How to complete this task – Identify all lines of the data containing the string "block" and copy them.

Material provided –
-- Opening Marker --
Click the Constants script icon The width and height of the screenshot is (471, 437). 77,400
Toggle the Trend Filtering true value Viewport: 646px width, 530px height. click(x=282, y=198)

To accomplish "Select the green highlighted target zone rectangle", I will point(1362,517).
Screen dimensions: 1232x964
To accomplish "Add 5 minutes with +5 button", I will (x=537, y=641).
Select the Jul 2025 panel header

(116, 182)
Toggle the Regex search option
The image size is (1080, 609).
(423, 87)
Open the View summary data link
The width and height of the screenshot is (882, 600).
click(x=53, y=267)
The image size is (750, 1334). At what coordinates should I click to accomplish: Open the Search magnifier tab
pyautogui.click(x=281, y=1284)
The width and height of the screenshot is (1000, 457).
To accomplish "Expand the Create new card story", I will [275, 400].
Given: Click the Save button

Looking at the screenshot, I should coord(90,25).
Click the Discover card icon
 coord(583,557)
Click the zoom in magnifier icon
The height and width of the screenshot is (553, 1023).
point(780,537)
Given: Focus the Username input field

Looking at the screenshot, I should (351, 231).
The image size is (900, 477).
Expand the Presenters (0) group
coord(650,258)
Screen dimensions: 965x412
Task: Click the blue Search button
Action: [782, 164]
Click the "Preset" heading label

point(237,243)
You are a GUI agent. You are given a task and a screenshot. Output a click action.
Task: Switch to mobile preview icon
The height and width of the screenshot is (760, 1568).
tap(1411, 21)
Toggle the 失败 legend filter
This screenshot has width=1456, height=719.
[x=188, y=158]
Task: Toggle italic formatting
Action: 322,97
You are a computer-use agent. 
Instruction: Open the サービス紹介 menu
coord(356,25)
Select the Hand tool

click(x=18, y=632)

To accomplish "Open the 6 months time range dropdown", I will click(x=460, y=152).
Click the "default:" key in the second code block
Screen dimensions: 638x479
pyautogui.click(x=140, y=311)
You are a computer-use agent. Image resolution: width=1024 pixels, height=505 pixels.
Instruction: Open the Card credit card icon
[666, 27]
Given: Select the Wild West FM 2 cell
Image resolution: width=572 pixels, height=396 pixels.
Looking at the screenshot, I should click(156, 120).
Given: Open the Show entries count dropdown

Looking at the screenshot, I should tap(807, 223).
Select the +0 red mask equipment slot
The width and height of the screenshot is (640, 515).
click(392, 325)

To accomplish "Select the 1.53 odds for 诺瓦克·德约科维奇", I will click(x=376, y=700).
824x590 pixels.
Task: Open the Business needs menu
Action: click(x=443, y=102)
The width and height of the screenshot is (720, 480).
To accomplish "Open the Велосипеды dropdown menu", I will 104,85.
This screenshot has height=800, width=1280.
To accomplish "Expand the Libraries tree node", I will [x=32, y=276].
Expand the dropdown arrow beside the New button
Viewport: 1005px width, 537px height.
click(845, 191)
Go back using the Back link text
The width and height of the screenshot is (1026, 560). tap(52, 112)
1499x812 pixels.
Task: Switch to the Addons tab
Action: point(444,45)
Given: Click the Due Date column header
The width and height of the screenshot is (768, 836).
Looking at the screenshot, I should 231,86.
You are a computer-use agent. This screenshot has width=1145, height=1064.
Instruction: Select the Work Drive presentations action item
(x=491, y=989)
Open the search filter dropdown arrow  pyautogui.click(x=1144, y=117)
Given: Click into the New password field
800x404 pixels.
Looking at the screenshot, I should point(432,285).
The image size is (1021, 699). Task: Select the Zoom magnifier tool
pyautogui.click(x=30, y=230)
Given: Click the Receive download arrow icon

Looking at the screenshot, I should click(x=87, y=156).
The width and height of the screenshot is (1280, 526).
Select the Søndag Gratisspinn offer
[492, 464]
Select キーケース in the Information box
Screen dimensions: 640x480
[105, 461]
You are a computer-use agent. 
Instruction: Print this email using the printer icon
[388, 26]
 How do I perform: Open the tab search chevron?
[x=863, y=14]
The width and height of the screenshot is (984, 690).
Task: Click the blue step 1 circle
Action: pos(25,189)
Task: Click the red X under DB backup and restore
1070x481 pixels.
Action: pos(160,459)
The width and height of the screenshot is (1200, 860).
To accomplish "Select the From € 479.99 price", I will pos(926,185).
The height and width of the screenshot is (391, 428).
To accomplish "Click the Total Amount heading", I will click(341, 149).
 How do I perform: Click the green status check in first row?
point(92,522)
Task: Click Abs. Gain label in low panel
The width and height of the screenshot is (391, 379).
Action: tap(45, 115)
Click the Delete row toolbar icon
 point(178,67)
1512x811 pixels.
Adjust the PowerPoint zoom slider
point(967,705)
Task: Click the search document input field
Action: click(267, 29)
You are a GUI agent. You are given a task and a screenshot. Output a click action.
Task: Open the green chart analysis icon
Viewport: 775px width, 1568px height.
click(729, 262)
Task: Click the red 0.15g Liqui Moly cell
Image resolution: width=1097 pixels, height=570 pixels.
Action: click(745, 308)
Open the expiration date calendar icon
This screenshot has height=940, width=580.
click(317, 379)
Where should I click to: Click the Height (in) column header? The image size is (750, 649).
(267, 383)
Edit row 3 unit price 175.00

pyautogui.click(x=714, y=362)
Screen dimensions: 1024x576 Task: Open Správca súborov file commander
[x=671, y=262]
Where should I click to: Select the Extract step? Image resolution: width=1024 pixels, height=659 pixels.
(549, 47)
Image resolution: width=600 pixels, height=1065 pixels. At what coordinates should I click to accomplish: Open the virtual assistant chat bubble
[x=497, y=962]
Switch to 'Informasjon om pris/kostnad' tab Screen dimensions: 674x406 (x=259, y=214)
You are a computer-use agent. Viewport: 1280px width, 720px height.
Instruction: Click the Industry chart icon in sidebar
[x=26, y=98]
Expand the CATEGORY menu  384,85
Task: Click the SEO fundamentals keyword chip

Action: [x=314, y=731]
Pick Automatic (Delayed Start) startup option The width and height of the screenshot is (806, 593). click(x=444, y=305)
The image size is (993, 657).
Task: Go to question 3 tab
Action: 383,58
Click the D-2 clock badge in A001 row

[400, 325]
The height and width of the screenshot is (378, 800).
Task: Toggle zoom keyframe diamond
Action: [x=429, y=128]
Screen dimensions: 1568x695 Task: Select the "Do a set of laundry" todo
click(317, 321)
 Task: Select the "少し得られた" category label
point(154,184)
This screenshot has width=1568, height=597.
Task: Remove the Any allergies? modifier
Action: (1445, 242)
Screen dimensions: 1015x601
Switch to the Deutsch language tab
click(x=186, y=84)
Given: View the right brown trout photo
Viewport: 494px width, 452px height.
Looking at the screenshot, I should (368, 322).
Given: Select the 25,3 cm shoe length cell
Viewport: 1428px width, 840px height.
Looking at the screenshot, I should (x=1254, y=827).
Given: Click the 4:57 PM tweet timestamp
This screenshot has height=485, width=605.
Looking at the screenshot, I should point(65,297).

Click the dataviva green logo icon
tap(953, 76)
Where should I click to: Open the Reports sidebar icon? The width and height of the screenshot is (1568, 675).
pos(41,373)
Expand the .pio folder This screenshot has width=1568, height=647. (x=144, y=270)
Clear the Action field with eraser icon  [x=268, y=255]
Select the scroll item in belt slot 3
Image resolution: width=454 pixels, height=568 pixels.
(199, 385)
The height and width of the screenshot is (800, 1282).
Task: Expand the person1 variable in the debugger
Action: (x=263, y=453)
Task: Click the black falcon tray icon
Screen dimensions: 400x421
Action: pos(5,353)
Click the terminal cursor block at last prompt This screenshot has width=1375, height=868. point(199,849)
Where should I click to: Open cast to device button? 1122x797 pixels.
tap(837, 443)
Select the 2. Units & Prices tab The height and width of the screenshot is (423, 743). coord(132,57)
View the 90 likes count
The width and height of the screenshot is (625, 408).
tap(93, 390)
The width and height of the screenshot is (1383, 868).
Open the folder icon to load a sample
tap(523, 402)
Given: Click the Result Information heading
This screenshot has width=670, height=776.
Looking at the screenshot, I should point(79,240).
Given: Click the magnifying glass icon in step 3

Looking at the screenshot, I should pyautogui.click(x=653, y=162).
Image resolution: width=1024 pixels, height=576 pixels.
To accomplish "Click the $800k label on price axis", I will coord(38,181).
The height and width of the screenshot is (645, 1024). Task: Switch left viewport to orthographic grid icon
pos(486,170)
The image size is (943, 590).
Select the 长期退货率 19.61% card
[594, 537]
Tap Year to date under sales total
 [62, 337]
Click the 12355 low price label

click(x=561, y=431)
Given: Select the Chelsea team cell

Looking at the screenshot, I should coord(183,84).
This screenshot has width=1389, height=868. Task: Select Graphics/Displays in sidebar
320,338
-- Closing Marker --
Reply –
Click the "default:" key in the second code block
Click the terminal cursor block at last prompt This screenshot has width=1375, height=868. point(199,849)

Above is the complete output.